I've been doing this for years because I owned my own side business for a while. If I remember correctly, start with lines 21 through 27 on your schedule A deductions, and you'll have to file a form 2106.
This is the appropriate way to claim business expenses if you are paid on a W-2. I'm guessing most of the authors here would be considered self-employed so wouldn't use the 2106 for those expenses.
If you have an office in the house, it must be a seperate room, then you can deduct the percentage of your mortgage that's comparable to the percentage of space that room occupies in your house (i.e., the bigger room you use in your haome as the office, the more you deduct.) If the office is 300 square feet, and your house is 3000 square feet, you deduct 10% of your mortgage.
Not exactly. . . it must be a clearly marked area but does not have to be a whole separate room. And to address something someone else said, you do not have to own the home -- the deduction is potentially available for a rented home as well. In addition to your mortgage interest/property taxes or rent, you can deduct the percentage of your power and heat.
Phone bills are iffy, you really need to use the phone predominantly for work if you're going to deduct it.
In fact you can pretty much never deduct the cost of the first line into your home as it's considered a normal personal expense even if you use it a lot for business. You can, generally, deduct the cost of extra services that you pay for because you have the business -- like a second line or an answering service. And of course any separately billed long distance business calls.
If you're incorporated or an LLC then you'll file a return on the business, and there's a line on the 1040 where you claim your distributions and a form you fill out on which you tally up your expenses.

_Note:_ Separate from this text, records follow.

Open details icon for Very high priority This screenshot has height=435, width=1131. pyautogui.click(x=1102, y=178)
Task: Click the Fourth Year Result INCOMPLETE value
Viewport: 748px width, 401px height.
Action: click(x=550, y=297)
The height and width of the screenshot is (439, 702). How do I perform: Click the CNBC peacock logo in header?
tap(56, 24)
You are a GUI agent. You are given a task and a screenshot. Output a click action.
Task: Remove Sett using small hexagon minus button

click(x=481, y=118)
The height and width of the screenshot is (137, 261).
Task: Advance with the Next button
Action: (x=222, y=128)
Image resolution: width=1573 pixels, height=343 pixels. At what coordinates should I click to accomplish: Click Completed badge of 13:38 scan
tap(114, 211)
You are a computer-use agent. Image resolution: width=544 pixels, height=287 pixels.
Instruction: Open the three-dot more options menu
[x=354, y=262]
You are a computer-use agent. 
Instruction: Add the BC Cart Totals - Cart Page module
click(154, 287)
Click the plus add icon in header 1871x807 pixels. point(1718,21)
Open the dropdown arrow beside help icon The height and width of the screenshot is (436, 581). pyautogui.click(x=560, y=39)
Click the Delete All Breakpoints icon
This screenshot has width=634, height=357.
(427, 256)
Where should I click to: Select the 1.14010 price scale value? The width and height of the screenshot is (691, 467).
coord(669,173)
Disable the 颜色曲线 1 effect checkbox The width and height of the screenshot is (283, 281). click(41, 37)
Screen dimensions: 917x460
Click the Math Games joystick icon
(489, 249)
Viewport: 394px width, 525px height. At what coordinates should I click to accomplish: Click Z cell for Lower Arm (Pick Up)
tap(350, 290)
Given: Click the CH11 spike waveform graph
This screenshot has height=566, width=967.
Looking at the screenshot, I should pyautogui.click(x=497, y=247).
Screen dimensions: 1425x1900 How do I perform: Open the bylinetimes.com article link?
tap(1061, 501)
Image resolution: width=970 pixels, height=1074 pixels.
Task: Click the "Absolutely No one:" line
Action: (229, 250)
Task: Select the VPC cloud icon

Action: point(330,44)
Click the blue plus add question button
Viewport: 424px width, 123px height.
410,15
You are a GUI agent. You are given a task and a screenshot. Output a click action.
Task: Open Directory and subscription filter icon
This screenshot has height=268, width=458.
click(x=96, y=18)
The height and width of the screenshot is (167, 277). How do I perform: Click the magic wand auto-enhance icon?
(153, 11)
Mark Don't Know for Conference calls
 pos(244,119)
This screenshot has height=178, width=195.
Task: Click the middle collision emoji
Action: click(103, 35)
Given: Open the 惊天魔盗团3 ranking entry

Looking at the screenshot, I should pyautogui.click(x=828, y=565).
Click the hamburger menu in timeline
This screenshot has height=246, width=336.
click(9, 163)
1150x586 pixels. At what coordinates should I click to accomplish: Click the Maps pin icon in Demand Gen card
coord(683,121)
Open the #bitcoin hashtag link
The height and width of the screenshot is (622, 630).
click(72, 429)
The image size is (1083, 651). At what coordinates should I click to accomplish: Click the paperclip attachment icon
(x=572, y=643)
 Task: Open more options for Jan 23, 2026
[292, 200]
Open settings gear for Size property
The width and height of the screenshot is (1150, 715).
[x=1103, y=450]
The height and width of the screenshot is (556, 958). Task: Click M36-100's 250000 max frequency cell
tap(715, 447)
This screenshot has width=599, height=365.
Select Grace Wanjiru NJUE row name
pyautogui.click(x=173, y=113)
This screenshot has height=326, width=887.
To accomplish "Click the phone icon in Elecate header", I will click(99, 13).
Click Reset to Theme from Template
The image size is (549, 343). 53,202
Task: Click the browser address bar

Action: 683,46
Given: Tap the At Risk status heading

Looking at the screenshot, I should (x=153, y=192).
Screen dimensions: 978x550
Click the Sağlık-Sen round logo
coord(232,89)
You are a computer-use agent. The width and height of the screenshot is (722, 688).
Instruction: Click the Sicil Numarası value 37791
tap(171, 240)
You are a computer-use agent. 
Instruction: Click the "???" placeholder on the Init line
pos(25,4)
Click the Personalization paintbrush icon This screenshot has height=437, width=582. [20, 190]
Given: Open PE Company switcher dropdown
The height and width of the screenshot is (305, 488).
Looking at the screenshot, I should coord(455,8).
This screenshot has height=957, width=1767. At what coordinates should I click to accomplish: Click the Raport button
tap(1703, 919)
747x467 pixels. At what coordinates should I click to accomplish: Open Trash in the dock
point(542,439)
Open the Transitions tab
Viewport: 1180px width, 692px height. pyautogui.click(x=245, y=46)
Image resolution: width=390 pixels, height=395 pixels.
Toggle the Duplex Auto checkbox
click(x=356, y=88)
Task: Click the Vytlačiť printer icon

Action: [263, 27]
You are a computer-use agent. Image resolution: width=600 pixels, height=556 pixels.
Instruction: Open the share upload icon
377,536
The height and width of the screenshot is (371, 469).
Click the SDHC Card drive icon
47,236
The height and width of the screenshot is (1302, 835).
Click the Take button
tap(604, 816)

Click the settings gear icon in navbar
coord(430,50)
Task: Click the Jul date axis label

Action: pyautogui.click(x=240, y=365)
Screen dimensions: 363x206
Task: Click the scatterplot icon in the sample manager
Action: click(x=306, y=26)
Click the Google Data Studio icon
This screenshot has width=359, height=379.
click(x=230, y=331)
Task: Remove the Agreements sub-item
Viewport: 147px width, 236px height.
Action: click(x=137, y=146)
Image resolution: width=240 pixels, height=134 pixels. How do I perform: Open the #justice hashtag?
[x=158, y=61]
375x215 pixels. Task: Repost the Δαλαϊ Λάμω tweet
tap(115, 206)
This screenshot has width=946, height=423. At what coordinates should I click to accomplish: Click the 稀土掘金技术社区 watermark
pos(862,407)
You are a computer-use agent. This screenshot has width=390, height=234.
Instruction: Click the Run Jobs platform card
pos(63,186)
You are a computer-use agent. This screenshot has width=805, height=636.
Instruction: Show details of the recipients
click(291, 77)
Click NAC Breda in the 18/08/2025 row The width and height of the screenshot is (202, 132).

You'll have to do a little spread sheet showing revenue and expenses. We just used Microsoft Word to do ours on and attached it and never had a problem.
Not exactly. An LLC may be a single-member LLC which would be treated the same as any other sole proprietor -- you file a Schedule C, which details income and expenses, along with your 1040 form. If you are incorporated, that's a different thing and reporting requirements depend on what type of corporation you have. This DEFINITELY calls for a professional consult! :)
I'd go to IRS.gov and look at the instructions. The instructions are pretty clear, regardless of what people say. Once you read through the stuff and do this yourself a couple times, it's easy. It's just the fear of the unknown. You're a writer, you'll figure out what the words mean. I did this for five or six years myself, then handed it over to a CPA one year and he did exactly the same thing I did.
I agree that it is a good idea for anyone to be familiar with the instructions for the forms they file. I also know, as someone who does taxes for a lot of very smart people, that it's often not something even extremely bright people want to deal with every year. I have a lot of clients who absolutely could do their own return. . . but they realize that, in the same way they wouldn't change the oil in their car on their own, they don't want to prepare their own return. They're perfectly willing to keep the records that are needed, but as to the actual preparation, they'd rather spend the two or 3 Saturdays it would take playing with their kids and not being yelled at by their spouses. ::)

If you've got the time to study up and figure it all out, that's great. Still, in most cases I would advise people to have at least ONE consultation with an experienced tax professional, especially if you are going to be reporting a new 'category' of income in a given year. . . (e.g. you suddenly have income as an author! :D) The money it will cost you is well worth it; it may even pay for itself if it helps you to NOT miss out on some benefit to which you may be entitled. The laws are complex; ask lots of questions and, by all means, UNDERSTAND the basics.

And if you are able to do it yourself -- well, hey, you might be able to pick up some extra money during tax season doing it for other folks too! ::) If not, just be sure you find someone you are comfortable working with -- it's YOUR tax return; while you may be relying on advice from a professional, you are ultimately responsible.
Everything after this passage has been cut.